* Directions for this task *
In your answer, transcribe all of the data exactly.

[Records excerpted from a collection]
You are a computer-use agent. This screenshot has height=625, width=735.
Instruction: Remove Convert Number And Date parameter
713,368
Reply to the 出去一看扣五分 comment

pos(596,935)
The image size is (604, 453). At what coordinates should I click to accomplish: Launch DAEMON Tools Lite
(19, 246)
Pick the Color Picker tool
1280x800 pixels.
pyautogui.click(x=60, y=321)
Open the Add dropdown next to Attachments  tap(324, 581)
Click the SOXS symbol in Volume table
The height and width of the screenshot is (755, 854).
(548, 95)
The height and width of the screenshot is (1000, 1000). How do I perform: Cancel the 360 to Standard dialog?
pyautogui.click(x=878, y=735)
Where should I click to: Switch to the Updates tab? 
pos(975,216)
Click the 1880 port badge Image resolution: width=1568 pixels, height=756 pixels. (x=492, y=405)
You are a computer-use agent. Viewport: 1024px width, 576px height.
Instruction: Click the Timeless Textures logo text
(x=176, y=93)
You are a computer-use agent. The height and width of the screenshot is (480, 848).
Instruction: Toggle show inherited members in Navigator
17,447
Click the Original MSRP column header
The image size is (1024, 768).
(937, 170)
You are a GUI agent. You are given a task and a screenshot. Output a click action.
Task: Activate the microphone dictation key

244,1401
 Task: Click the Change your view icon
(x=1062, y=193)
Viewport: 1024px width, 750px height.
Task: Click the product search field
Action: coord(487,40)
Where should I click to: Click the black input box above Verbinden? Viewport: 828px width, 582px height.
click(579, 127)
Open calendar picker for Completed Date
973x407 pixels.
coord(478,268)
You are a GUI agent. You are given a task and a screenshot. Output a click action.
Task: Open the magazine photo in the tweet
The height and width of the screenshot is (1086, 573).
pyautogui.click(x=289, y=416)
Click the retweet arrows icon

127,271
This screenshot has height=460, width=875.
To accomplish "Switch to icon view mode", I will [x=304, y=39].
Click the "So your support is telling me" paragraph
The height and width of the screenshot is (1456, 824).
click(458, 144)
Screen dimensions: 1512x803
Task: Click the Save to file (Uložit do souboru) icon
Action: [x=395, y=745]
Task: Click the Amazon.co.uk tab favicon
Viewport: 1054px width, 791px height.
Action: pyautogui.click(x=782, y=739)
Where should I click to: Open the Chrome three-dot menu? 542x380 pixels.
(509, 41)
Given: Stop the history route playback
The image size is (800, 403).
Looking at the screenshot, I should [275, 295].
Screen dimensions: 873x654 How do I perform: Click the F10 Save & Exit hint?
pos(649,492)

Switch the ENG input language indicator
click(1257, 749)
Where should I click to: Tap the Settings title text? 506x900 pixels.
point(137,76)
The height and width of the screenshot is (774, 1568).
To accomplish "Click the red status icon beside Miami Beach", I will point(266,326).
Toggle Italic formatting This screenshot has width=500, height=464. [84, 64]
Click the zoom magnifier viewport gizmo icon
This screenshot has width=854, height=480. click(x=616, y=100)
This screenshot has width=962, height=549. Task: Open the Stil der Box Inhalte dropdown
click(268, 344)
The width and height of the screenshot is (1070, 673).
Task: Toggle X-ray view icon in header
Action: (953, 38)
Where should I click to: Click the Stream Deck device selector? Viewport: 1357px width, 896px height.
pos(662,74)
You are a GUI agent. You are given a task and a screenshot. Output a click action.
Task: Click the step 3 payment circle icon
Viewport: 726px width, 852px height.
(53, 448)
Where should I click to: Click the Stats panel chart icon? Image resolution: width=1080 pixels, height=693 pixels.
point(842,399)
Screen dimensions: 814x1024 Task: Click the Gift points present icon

* Written reply *
You are a computer-use agent. This screenshot has height=625, width=735.
Instruction: Remove Convert Number And Date parameter
713,368
Reply to the 出去一看扣五分 comment

pos(596,935)
The image size is (604, 453). At what coordinates should I click to accomplish: Launch DAEMON Tools Lite
(19, 246)
Pick the Color Picker tool
1280x800 pixels.
pyautogui.click(x=60, y=321)
Open the Add dropdown next to Attachments  tap(324, 581)
Click the SOXS symbol in Volume table
The height and width of the screenshot is (755, 854).
(548, 95)
The height and width of the screenshot is (1000, 1000). How do I perform: Cancel the 360 to Standard dialog?
pyautogui.click(x=878, y=735)
Where should I click to: Switch to the Updates tab? 
pos(975,216)
Click the 1880 port badge Image resolution: width=1568 pixels, height=756 pixels. (x=492, y=405)
You are a computer-use agent. Viewport: 1024px width, 576px height.
Instruction: Click the Timeless Textures logo text
(x=176, y=93)
You are a computer-use agent. The height and width of the screenshot is (480, 848).
Instruction: Toggle show inherited members in Navigator
17,447
Click the Original MSRP column header
The image size is (1024, 768).
(937, 170)
You are a GUI agent. You are given a task and a screenshot. Output a click action.
Task: Activate the microphone dictation key

244,1401
 Task: Click the Change your view icon
(x=1062, y=193)
Viewport: 1024px width, 750px height.
Task: Click the product search field
Action: coord(487,40)
Where should I click to: Click the black input box above Verbinden? Viewport: 828px width, 582px height.
click(579, 127)
Open calendar picker for Completed Date
973x407 pixels.
coord(478,268)
You are a GUI agent. You are given a task and a screenshot. Output a click action.
Task: Open the magazine photo in the tweet
The height and width of the screenshot is (1086, 573).
pyautogui.click(x=289, y=416)
Click the retweet arrows icon

127,271
This screenshot has height=460, width=875.
To accomplish "Switch to icon view mode", I will [x=304, y=39].
Click the "So your support is telling me" paragraph
The height and width of the screenshot is (1456, 824).
click(458, 144)
Screen dimensions: 1512x803
Task: Click the Save to file (Uložit do souboru) icon
Action: [x=395, y=745]
Task: Click the Amazon.co.uk tab favicon
Viewport: 1054px width, 791px height.
Action: pyautogui.click(x=782, y=739)
Where should I click to: Open the Chrome three-dot menu? 542x380 pixels.
(509, 41)
Given: Stop the history route playback
The image size is (800, 403).
Looking at the screenshot, I should [275, 295].
Screen dimensions: 873x654 How do I perform: Click the F10 Save & Exit hint?
pos(649,492)

Switch the ENG input language indicator
click(1257, 749)
Where should I click to: Tap the Settings title text? 506x900 pixels.
point(137,76)
The height and width of the screenshot is (774, 1568).
To accomplish "Click the red status icon beside Miami Beach", I will point(266,326).
Toggle Italic formatting This screenshot has width=500, height=464. [84, 64]
Click the zoom magnifier viewport gizmo icon
This screenshot has width=854, height=480. click(x=616, y=100)
This screenshot has width=962, height=549. Task: Open the Stil der Box Inhalte dropdown
click(268, 344)
The width and height of the screenshot is (1070, 673).
Task: Toggle X-ray view icon in header
Action: (953, 38)
Where should I click to: Click the Stream Deck device selector? Viewport: 1357px width, 896px height.
pos(662,74)
You are a GUI agent. You are given a task and a screenshot. Output a click action.
Task: Click the step 3 payment circle icon
Viewport: 726px width, 852px height.
(53, 448)
Where should I click to: Click the Stats panel chart icon? Image resolution: width=1080 pixels, height=693 pixels.
point(842,399)
Screen dimensions: 814x1024 Task: Click the Gift points present icon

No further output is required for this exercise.